Output the stretch of data from the line containing "Open the AI assistant avatar" through the line containing "pos(256,139)", both included, reproducing each line as it appears.

-------- GIVEN RECORDS --------

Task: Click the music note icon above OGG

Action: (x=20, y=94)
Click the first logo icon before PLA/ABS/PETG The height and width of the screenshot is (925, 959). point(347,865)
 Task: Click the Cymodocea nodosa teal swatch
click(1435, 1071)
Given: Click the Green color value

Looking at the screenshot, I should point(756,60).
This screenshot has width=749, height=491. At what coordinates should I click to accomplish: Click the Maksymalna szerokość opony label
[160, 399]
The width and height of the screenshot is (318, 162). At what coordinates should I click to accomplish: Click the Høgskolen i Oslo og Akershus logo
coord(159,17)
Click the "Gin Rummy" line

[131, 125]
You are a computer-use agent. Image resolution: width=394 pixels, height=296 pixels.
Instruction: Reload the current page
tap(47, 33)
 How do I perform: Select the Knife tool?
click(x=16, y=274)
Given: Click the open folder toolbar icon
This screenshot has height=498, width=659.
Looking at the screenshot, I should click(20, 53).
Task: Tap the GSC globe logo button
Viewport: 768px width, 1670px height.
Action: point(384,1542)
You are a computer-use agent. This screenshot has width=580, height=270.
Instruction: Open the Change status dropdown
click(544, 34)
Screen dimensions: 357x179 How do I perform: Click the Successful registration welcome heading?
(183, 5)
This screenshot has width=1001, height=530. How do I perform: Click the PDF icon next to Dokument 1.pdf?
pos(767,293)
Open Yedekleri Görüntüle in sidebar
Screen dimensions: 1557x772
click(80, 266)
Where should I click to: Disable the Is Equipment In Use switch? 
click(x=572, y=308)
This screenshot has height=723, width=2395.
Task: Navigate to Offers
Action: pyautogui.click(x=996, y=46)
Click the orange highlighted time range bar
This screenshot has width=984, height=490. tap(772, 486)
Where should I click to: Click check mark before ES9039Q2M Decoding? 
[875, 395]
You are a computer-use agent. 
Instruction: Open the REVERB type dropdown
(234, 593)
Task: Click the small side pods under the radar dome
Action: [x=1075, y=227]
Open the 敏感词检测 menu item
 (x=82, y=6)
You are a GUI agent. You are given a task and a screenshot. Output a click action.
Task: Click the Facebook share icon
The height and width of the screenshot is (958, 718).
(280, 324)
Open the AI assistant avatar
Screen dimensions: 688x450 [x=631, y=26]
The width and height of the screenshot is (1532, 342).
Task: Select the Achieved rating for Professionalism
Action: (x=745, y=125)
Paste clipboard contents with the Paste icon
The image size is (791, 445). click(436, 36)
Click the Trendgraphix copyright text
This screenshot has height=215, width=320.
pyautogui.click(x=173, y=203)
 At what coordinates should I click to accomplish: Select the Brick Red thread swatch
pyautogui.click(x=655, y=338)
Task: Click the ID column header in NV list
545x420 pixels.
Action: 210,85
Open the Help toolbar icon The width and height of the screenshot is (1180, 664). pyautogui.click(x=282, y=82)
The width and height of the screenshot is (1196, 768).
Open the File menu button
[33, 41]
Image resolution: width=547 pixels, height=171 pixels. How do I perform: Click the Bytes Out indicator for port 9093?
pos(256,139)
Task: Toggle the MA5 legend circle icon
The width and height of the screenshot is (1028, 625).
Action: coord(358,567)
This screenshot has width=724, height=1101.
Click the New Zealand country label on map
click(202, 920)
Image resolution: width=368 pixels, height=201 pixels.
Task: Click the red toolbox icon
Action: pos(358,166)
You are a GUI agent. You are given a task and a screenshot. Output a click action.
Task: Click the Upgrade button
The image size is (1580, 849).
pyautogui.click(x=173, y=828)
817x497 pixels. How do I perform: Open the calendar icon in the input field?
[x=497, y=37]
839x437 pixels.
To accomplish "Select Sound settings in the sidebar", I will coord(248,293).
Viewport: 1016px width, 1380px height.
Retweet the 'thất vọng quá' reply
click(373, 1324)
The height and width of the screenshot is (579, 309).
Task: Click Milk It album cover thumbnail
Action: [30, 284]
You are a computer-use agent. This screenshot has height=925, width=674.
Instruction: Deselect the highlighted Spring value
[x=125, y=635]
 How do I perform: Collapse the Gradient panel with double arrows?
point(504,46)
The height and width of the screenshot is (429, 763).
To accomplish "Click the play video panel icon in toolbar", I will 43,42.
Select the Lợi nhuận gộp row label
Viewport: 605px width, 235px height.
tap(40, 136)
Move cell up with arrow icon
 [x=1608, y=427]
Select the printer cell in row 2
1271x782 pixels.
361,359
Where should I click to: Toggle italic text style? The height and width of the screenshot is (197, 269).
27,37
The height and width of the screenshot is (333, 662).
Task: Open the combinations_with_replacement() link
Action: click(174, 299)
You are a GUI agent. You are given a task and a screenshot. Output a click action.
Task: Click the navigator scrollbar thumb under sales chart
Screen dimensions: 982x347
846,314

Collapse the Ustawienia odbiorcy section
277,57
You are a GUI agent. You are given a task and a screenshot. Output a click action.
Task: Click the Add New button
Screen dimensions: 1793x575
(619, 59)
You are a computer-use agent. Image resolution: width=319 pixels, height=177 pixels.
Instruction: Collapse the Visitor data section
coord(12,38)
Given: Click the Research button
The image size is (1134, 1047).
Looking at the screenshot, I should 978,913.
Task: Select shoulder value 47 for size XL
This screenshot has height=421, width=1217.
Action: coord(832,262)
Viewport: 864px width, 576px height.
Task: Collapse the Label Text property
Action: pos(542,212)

--------

### ANSWER TO THE EXERCISE
Open the AI assistant avatar
Screen dimensions: 688x450 [x=631, y=26]
The width and height of the screenshot is (1532, 342).
Task: Select the Achieved rating for Professionalism
Action: (x=745, y=125)
Paste clipboard contents with the Paste icon
The image size is (791, 445). click(436, 36)
Click the Trendgraphix copyright text
This screenshot has height=215, width=320.
pyautogui.click(x=173, y=203)
 At what coordinates should I click to accomplish: Select the Brick Red thread swatch
pyautogui.click(x=655, y=338)
Task: Click the ID column header in NV list
545x420 pixels.
Action: 210,85
Open the Help toolbar icon The width and height of the screenshot is (1180, 664). pyautogui.click(x=282, y=82)
The width and height of the screenshot is (1196, 768).
Open the File menu button
[33, 41]
Image resolution: width=547 pixels, height=171 pixels. How do I perform: Click the Bytes Out indicator for port 9093?
pos(256,139)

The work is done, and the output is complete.